As the still scared looking boy came out to collect the bags, we wished them well and a Happy Thanksgiving and began to walk off.

Instead of saying “thank you” or “Happy Thanksgiving” the mom said, “I’m sorry you had to come all the way out here.” As if we had traveled from some far away foreign land to bring her the food.

It has taken me two weeks to even speak about this exchange it upset me so much. I don’t know what I had imagined, some bonding experience about the good old days at our common alma maters? I certainly did not expect that people would be afraid of me or ashamed to have me see them and their house.

Me, who drives a modest four year old car. Me, who never has her hair or nails done and wears clothes from Goodwill. Me who drives around with one kid in tow who isn’t even white (though being Asian in America is very different from being African-American).

I had so assumed I lived a life where I tried to fight against racism, to befriend people of all backgrounds,  that it erased my white privilege (which apparently is a fear inducing thing). After all, we live in a very multi-race neighborhood. One in which our kids play with the African-American kids who live behind us so much that we built a ladder so they could climb straight from our yard to theirs. Living in this neighborhood has our daughter zoned for a Title 1 Middle School where over 50% of the students are African-American, a good 10% are Latino or Asian and only 40% of the kids are white.

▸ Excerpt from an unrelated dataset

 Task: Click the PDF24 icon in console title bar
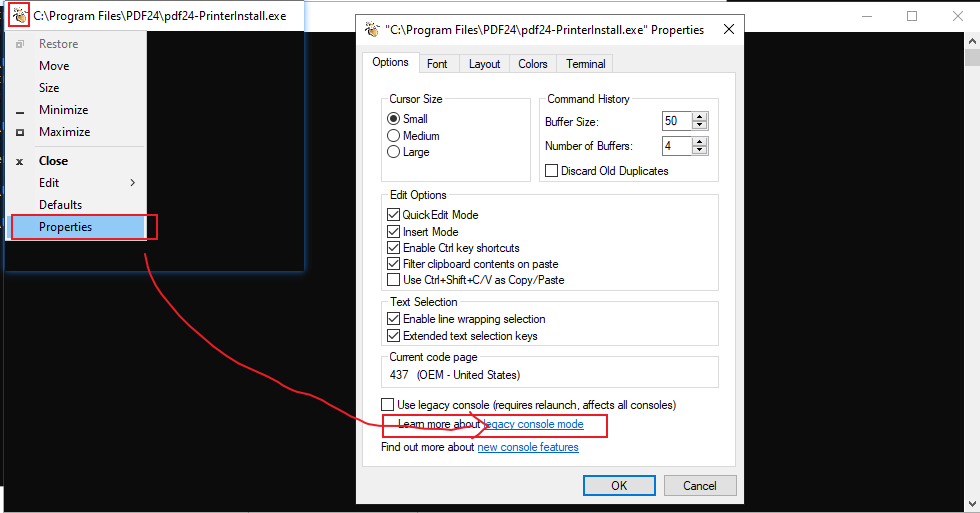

A school where the kids have told her to get over trying to be politically correct by calling them African American and just go with Black. A statement which totally confused her since we’ve spent her whole life telling her not to call anyone black because she wouldn’t want to be called yellow, would she?

Honestly, these days I’m about as confused as she is. For I don’t know what is right any more. What makes me being white in America okay?

Advent and race relations

Because obviously this little ladder is not enough to bridge today’s race issues.

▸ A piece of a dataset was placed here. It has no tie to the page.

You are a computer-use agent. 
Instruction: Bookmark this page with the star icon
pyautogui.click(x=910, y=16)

What will it take for me to go into a low income neighborhood in my own hometown and find common ground with a family there instead of fear?

I had hoped to be a part of the solution, but obviously the problem is much bigger than I thought.

I do not know exactly what will break down all these walls between races so we can stand on common ground, but I’ve got to believe it is possible.

For our Savior came to draw all people together. To make all people matter.

My slow brain is still sorting all this out. I’d love to hear your good ideas on the next right thing in America and our local communities in particular.